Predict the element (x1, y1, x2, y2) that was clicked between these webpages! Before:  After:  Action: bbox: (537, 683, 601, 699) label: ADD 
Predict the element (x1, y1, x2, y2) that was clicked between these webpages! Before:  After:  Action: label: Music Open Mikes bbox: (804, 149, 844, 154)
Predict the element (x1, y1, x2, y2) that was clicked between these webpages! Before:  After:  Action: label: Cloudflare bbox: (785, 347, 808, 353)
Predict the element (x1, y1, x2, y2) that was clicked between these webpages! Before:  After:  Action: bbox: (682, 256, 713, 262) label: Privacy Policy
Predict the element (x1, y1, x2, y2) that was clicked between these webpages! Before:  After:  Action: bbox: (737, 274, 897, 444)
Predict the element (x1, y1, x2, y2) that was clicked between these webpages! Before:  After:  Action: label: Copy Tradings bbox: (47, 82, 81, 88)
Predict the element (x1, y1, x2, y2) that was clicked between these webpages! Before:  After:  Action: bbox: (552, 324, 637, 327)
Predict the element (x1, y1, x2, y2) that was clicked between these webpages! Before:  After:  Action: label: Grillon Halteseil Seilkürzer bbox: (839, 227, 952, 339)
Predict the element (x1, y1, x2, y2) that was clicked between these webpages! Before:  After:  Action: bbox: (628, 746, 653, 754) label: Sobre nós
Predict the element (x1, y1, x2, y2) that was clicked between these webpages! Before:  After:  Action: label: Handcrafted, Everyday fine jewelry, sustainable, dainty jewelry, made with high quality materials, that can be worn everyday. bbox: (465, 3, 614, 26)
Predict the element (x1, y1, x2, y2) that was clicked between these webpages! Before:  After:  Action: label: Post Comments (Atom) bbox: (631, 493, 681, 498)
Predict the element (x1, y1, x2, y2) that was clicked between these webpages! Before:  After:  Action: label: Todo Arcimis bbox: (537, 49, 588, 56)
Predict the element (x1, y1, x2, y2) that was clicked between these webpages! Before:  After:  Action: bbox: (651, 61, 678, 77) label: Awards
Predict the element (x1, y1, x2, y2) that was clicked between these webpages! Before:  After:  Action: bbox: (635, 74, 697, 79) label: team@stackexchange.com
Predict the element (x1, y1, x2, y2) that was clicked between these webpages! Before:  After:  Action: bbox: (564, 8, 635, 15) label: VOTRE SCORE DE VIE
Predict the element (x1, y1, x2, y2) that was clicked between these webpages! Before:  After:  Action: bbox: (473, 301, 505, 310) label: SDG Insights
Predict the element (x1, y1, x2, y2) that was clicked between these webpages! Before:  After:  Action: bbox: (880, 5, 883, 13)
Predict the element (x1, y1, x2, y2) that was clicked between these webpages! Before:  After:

──────────

◆ **Set exercise**
Reproduce every line of the material above word for word, without changing anything.

◆ **Solution for this problem**
Predict the element (x1, y1, x2, y2) that was clicked between these webpages! Before:  After:  Action: bbox: (537, 683, 601, 699) label: ADD 
Predict the element (x1, y1, x2, y2) that was clicked between these webpages! Before:  After:  Action: label: Music Open Mikes bbox: (804, 149, 844, 154)
Predict the element (x1, y1, x2, y2) that was clicked between these webpages! Before:  After:  Action: label: Cloudflare bbox: (785, 347, 808, 353)
Predict the element (x1, y1, x2, y2) that was clicked between these webpages! Before:  After:  Action: bbox: (682, 256, 713, 262) label: Privacy Policy
Predict the element (x1, y1, x2, y2) that was clicked between these webpages! Before:  After:  Action: bbox: (737, 274, 897, 444)
Predict the element (x1, y1, x2, y2) that was clicked between these webpages! Before:  After:  Action: label: Copy Tradings bbox: (47, 82, 81, 88)
Predict the element (x1, y1, x2, y2) that was clicked between these webpages! Before:  After:  Action: bbox: (552, 324, 637, 327)
Predict the element (x1, y1, x2, y2) that was clicked between these webpages! Before:  After:  Action: label: Grillon Halteseil Seilkürzer bbox: (839, 227, 952, 339)
Predict the element (x1, y1, x2, y2) that was clicked between these webpages! Before:  After:  Action: bbox: (628, 746, 653, 754) label: Sobre nós
Predict the element (x1, y1, x2, y2) that was clicked between these webpages! Before:  After:  Action: label: Handcrafted, Everyday fine jewelry, sustainable, dainty jewelry, made with high quality materials, that can be worn everyday. bbox: (465, 3, 614, 26)
Predict the element (x1, y1, x2, y2) that was clicked between these webpages! Before:  After:  Action: label: Post Comments (Atom) bbox: (631, 493, 681, 498)
Predict the element (x1, y1, x2, y2) that was clicked between these webpages! Before:  After:  Action: label: Todo Arcimis bbox: (537, 49, 588, 56)
Predict the element (x1, y1, x2, y2) that was clicked between these webpages! Before:  After:  Action: bbox: (651, 61, 678, 77) label: Awards
Predict the element (x1, y1, x2, y2) that was clicked between these webpages! Before:  After:  Action: bbox: (635, 74, 697, 79) label: team@stackexchange.com
Predict the element (x1, y1, x2, y2) that was clicked between these webpages! Before:  After:  Action: bbox: (564, 8, 635, 15) label: VOTRE SCORE DE VIE
Predict the element (x1, y1, x2, y2) that was clicked between these webpages! Before:  After:  Action: bbox: (473, 301, 505, 310) label: SDG Insights
Predict the element (x1, y1, x2, y2) that was clicked between these webpages! Before:  After:  Action: bbox: (880, 5, 883, 13)
Predict the element (x1, y1, x2, y2) that was clicked between these webpages! Before:  After:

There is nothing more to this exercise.